Sénégal : quand les comptes de l’ère Macky Sall se règlent devant la justice


Lecture 4 min.
Bassirou Diomaye Faye et Macky Sall
Bassirou Diomaye Faye et Macky Sall

Pour la première fois depuis près de vingt ans, la Haute Cour de justice du Sénégal va juger d’anciens ministres, accusés de détournements liés au fonds Covid. Une décision emblématique qui traduit la volonté du président Bassirou Diomaye Faye de rompre avec l’impunité, mais qui divise profondément la classe politique.

C’est une procédure exceptionnelle dans l’histoire du Sénégal. Pour la première fois depuis près de deux décennies, la Haute Cour de justice va être activée pour juger d’anciens membres d’un gouvernement. Cinq ex-ministres du Président Macky Sall sont visés, accusés de détournements de fonds publics, principalement liés à la gestion du fonds anti-Covid. Cette décision, fruit d’un vote majoritaire des députés, marque un tournant politique sous l’ère Bassirou Diomaye Faye, nouvellement élu avec une promesse phare : la lutte implacable contre la corruption.

Une procédure rarissime dans l’histoire judiciaire sénégalaise

Depuis l’indépendance en 1960, la Haute Cour de justice n’a été sollicitée qu’à deux reprises. La première fois en 1963 pour juger Mamadou Dia, alors président du Conseil, et la seconde en 2005 avec l’ancien Premier ministre Idrissa Seck. L’activation de cette juridiction spéciale, compétente uniquement pour juger les chefs d’État et ministres pour des actes commis dans l’exercice de leurs fonctions, témoigne de la gravité des accusations actuelles. Cette fois, ce sont les noms de Moustapha Diop, Amadou Mansour Faye, Aïssatou Sophie Gladima, Salimata Diop et Ismaïla Madior Fall qui seront au cœur des débats.

Les accusations sont lourdes. La majorité des mis en cause sont soupçonnés d’avoir détourné des sommes colossales issues du fonds « force Covid-19« , estimé à 1 000 milliards de francs CFA, censé renforcer le système sanitaire et aider les ménages durant la pandémie. Moustapha Diop aurait engagé 2,5 milliards en liquide pour la production de masques, en violation des règles comptables. Mansour Faye, beau-frère de l’ancien président, est quant à lui accusé d’un surplus injustifié de 2,7 milliards dans des achats de riz. Quant à Gladima et Salimata Diop, elles doivent respectivement justifier de dépenses de 193 millions et 57 millions FCFA pour des projets liés à la crise sanitaire.

*-*-*

# Travail demandé
a. Répondez à ces questions sur l'article consacré à la Haute Cour de justice du Sénégal :
(i) Combien d'anciens ministres de Macky Sall sont visés par la procédure ?
(ii) En quelle année la Haute Cour de justice a-t-elle jugé Mamadou Dia ?
(iii) À combien est estimé le fonds « force Covid-19 » ?
b. Reprenez la rédaction de l'article sur la Haute Cour de justice du Sénégal juste après sa dernière phrase.

# Données enregistrées

*-*-*

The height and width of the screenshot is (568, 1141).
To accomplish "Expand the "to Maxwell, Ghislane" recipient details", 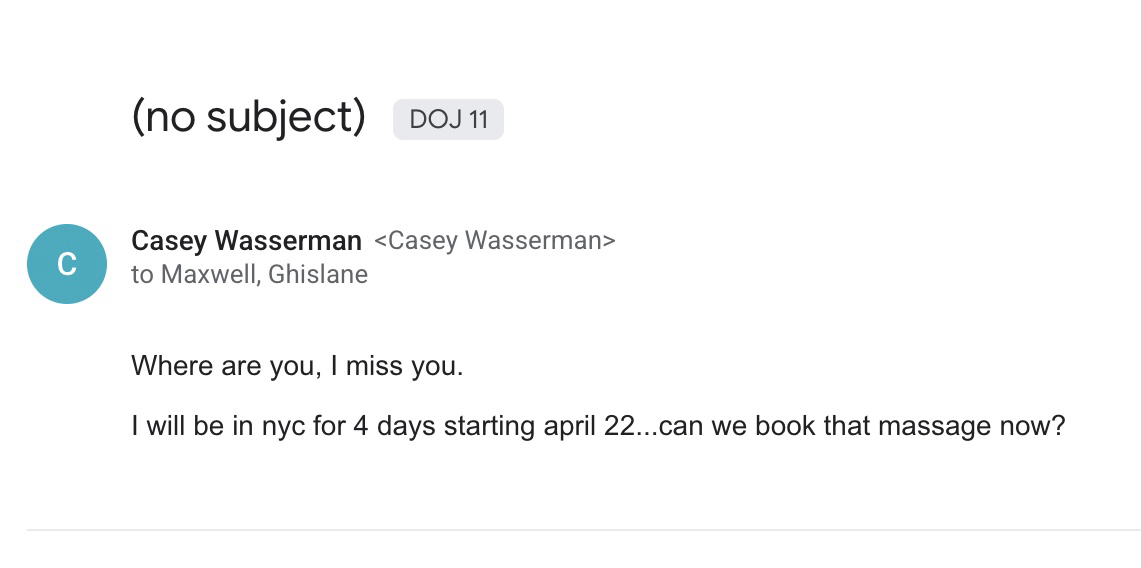I will click(249, 275).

*-*-*

# Réponses par consigne
a.
(i) Cinq.
(ii) En 1963.
(iii) À 1 000 milliards de francs CFA.

b.
Ismaïla Madior Fall, un cas à part

L’ancien ministre de la Justice, Ismaïla Madior Fall, se distingue des autres. Il n’est pas poursuivi pour sa gestion du fonds Covid, mais pour des faits présumés de corruption et concussion. Un promoteur immobilier l’accuse d’avoir exigé 250 millions FCFA pour l’attribution d’un marché, une somme dont un acompte de 50 millions aurait été versé avant l’annulation du contrat. Des allégations qu’il réfute catégoriquement. Son dossier pourrait constituer un précédent délicat, car il touche au cœur de l’appareil judiciaire lui-même.

Sous la houlette de Bassirou Diomaye Faye, élu en mars 2024, ce procès s’inscrit dans une vaste opération de « reddition des comptes » prônée par le nouveau pouvoir. Fort d’une majorité parlementaire acquise à sa coalition, le régime multiplie les enquêtes visant d’anciens dignitaires de l’administration Sall. Pour ses partisans, il s’agit de restaurer la transparence et l’intégrité de l’État. Mais l’opposition, elle, dénonce une « juridiction d’exception », une « chasse aux sorcières » et s’inquiète d’un glissement vers une justice instrumentalisée.

Une société sénégalaise divisée, mais attentive

Ce procès hautement symbolique s’annonce suivi de très près par l’opinion publique. Dans un pays où les scandales financiers ont souvent laissé un goût d’impunité, beaucoup espèrent voir émerger une ère nouvelle de responsabilité. Pour d’autres, la Haute Cour de justice, sans appel ni recours, suscite des craintes en matière de droits de la défense. Quoi qu’il en soit, ce moment judiciaire pourrait redéfinir les lignes du pouvoir et de la responsabilité politique au Sénégal pour les années à venir.